Teen's death at health unit could have been prevented, says damning report + the full report

Connor Sparrowhawk

The unit where Connor died

First published in News
Last updated
thisisoxfordshire: Photograph of the Author by , Health reporter, also covering Kidlington. Call me on 01865 425271

THE death of a teenager at a crisis-hit mental health unit could have been prevented, an investigation found.

A report said 15-minute checks on Connor Sparrowhawk, 18, while he was having a bath were unsafe and a result of poor overall care at Slade House, Headington.

He was last seen by staff at 9am on July 4 and was found underwater at 9.15am.

Mr Sparrowhawk, who had learning difficulties, was taken to Oxford’s John Radcliffe Hospital where he died later that day.

A post-mortem examination found he died from drowning likely to have been caused by an epileptic seizure, the NHS has said. An inquest has yet to be held.

The unit and another that comprise Slade House closed to admissions last year after a Care Quality Commission (CQC) inspectors’ report in November raised concerns about staff practices.

Southern Health NHS Foundation Trust yesterday apologised for the failings.

But Mr Sparrowhawk’s mother, Sara Ryan of Wharton Road, Headington, said: “He should never have died and the appalling inadequacy of the care he received should not be possible in the NHS.

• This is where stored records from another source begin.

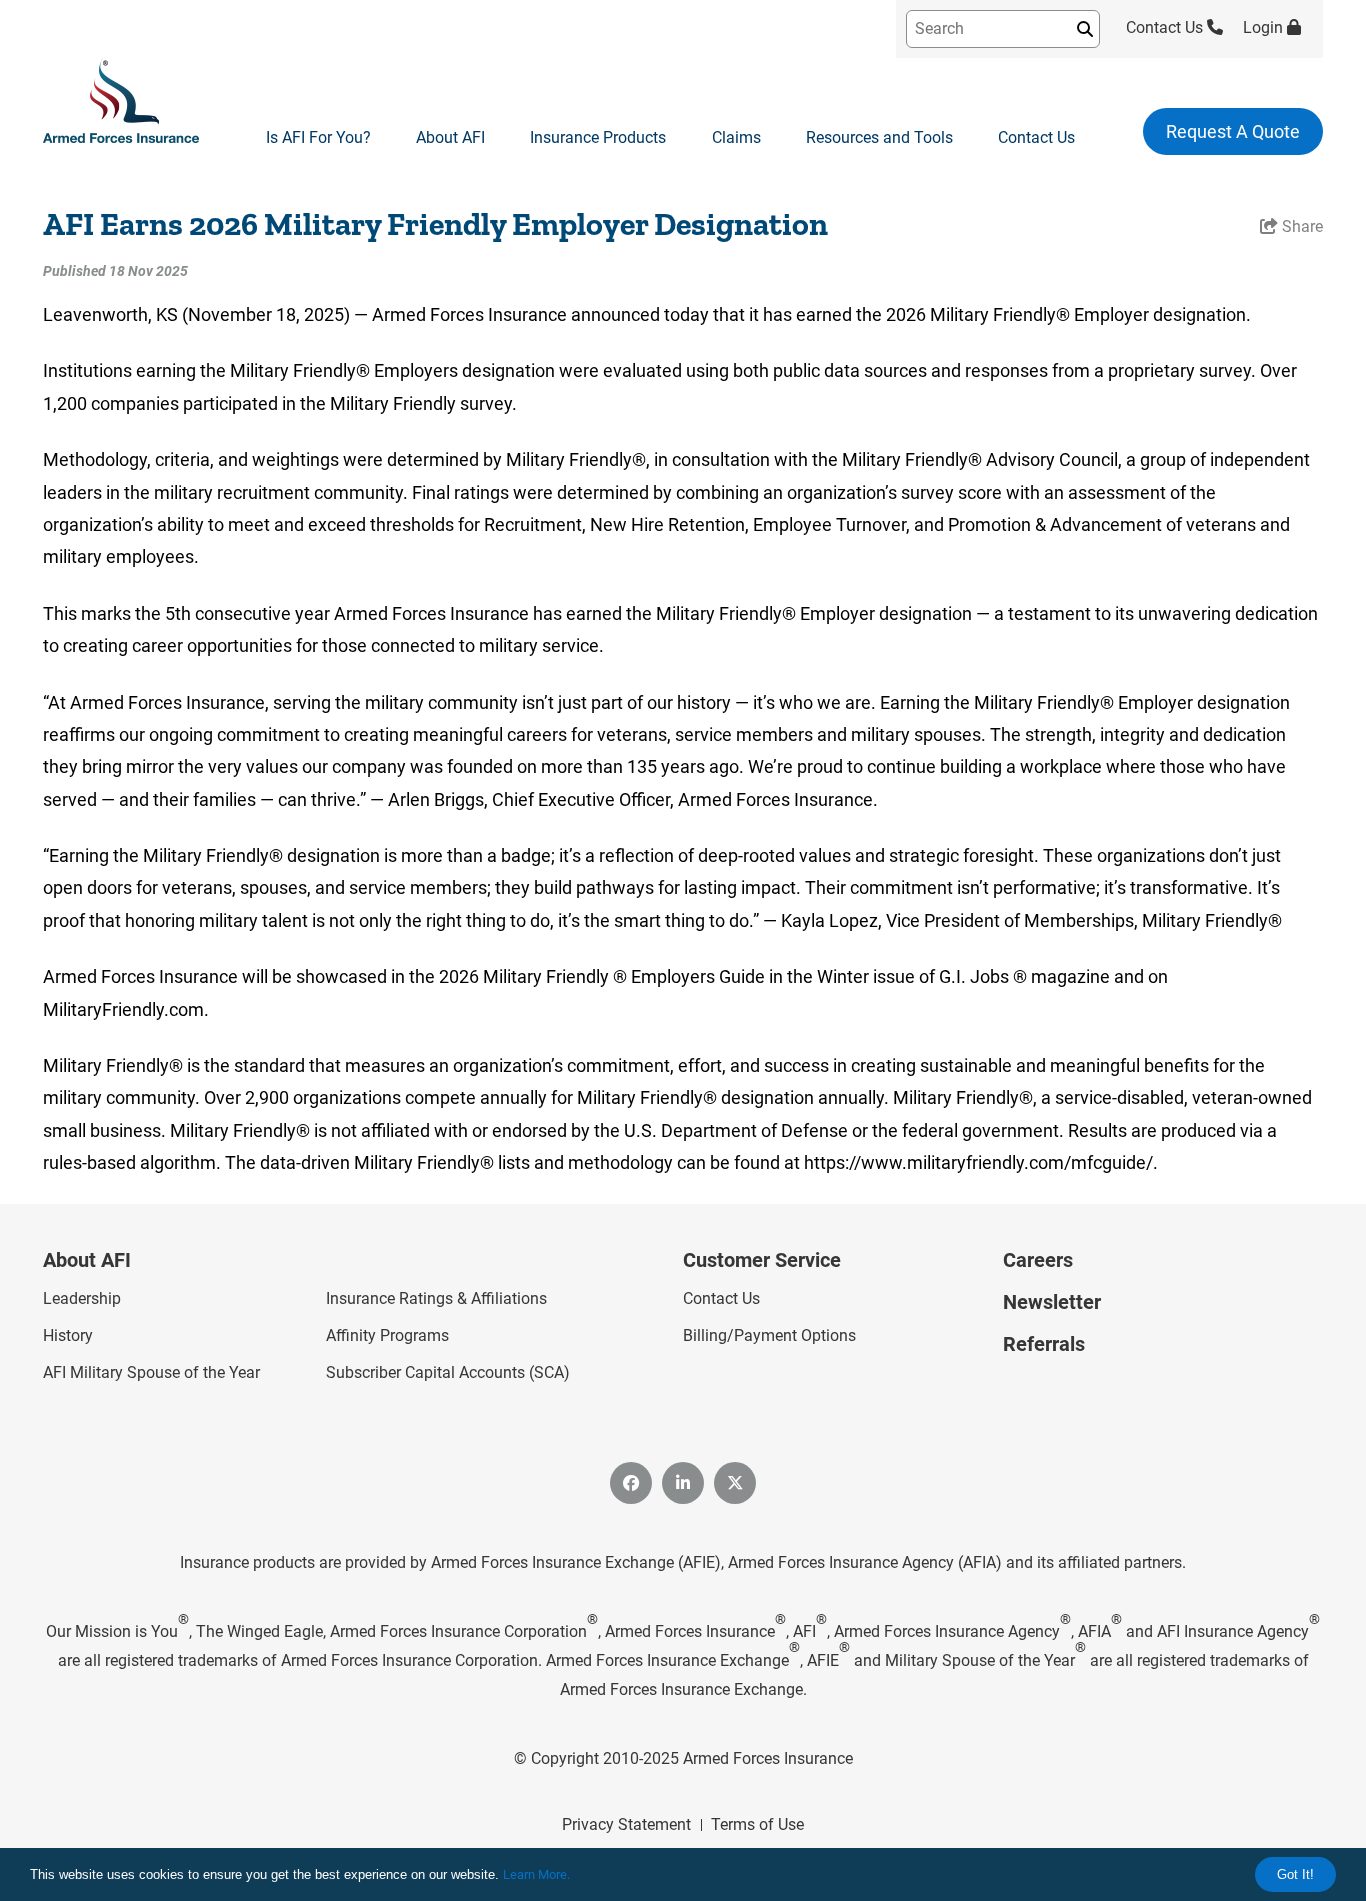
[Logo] (121, 102)
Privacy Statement (626, 1824)
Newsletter (1052, 1302)
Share (1300, 226)
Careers (1038, 1260)
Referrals (1044, 1344)
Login (1265, 27)
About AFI (450, 137)
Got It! (1295, 1874)
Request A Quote (1233, 131)
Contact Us (1166, 27)
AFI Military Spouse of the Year (151, 1372)
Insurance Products (598, 137)
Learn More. (536, 1874)
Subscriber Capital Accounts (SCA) (448, 1372)
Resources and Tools (879, 137)
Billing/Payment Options (769, 1335)
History (68, 1335)
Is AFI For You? (318, 137)
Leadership (82, 1298)
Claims (736, 137)
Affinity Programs (387, 1335)
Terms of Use (757, 1824)
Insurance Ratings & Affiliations (436, 1298)
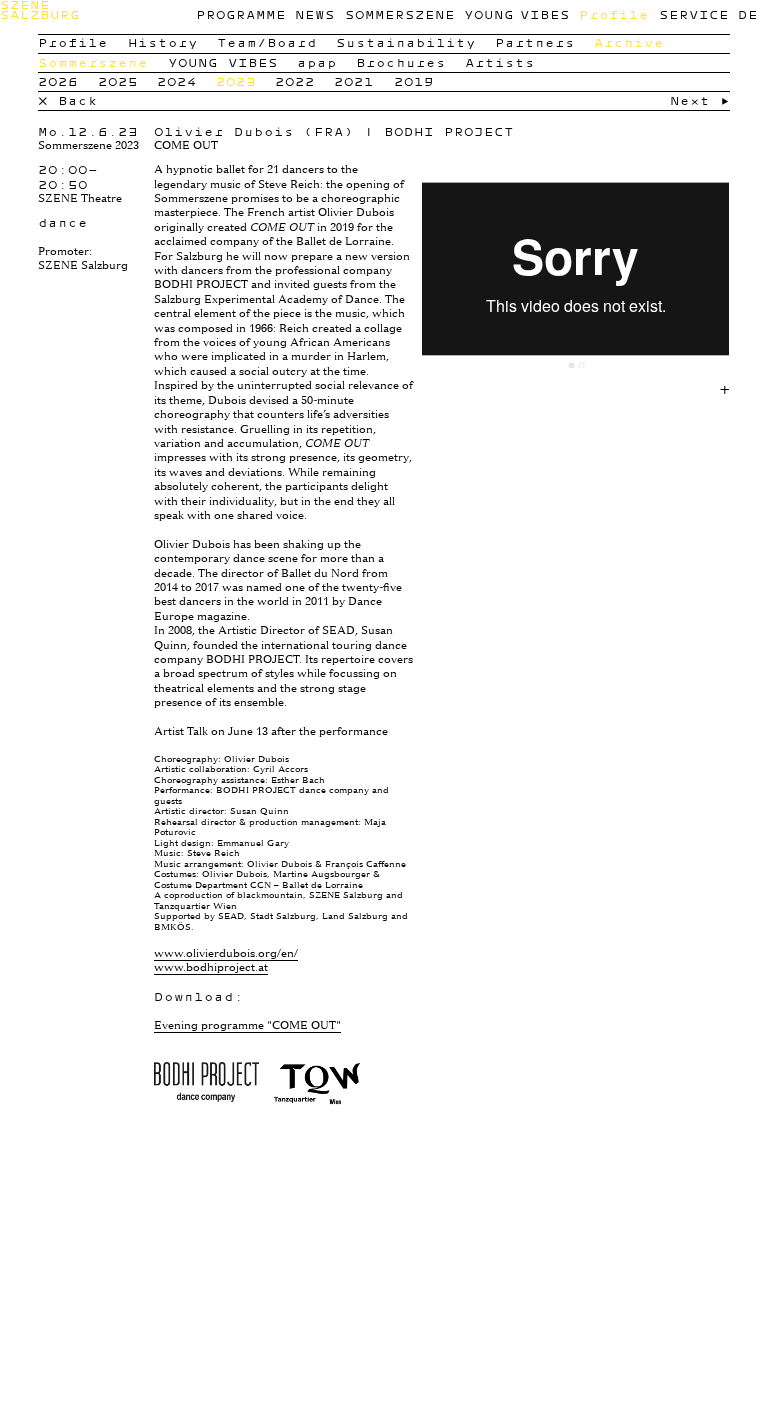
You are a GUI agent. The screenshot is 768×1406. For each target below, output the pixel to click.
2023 (236, 81)
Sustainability (406, 42)
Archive (629, 42)
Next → (700, 100)
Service (694, 14)
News (315, 14)
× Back (68, 100)
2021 (354, 81)
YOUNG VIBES (516, 14)
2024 (177, 81)
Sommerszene (400, 14)
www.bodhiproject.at (211, 967)
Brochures (401, 62)
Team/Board (267, 42)
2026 (58, 81)
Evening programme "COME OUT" (247, 1025)
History (163, 42)
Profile (614, 14)
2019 (414, 81)
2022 (295, 81)
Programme (241, 14)
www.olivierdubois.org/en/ (226, 953)
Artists (500, 62)
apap (317, 62)
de (748, 14)
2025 (118, 81)
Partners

“It has been a long and distressing fight to reach this point and get the facts surrounding his death out in the open.

“He was a remarkable young man who was failed by those who should have kept him safe. We miss him beyond words.”

Ms Ryan wrote in her blog at mydaftlife.wordpress.com: “I feel battered, embattled, crushed and physically shrunken.”

Among the 23 findings from the report (which you can read in full below) were:

  • No evidence an epilepsy profile was completed when he was admitted, a “key omission”.
  • Epilepsy not considered part of his risk assessment.
  • No “comprehensive care plan” to manage his epilepsy and “contradictory” care notes.
  • No evidence of how the 15-minute bath observations were agreed and no risk assessment over bathing.
  • No evidence he was observed in the bath every 15 minutes after June 3.
  • No evidence his parents’ “experience and knowledge” was considered.

Its 15 recommendations include a review of epilepsy care, more complete risk assessments, medical reviews for all new admissions and full engagement with families.Mr Sparrowhawk had learning disabilities, autistic traits, epilepsy and suffered seizures, an independent report said.

He was admitted to the seven-bed adult mental health unit on March 19 and enjoyed “long baths”, it said.

It said: “The failure of staff at the unit to respond to and appropriately profile and risk assess CS (Mr Sparrowhawk’s) epilepsy led to a series of poor decisions around his care – in particular the agreement to undertake 15-minute observations of his baths. The level of observations in place at bath time was unsafe.”

The report said team-working in the unit and the community learning disability team was “weak” and lacked “effective clinical leadership”.

Oxford East Labour MP Andrew Smith said last night: “The report is a terrible indictment of the failure of Southern Health to provide the care Mr Sparrowhawk should have been entitled to.

“It is awful to think how his death was preventable.”

He said: “It calls into question the fitness of Southern Health to run these services.”

Trust chief executive Katrina Percy said: “I am deeply sorry that Mr Sparrowhawk died whilst in our care and that we failed to undertake the necessary actions required to keep him safe.

“We are wholly committed to learning from this tragedy in order to prevent it from happening again and I would like to apologise unreservedly to Connor’s family.”

Two external leaders are helping build a “new model of care” and training and audits were taking place to make improvements, she said.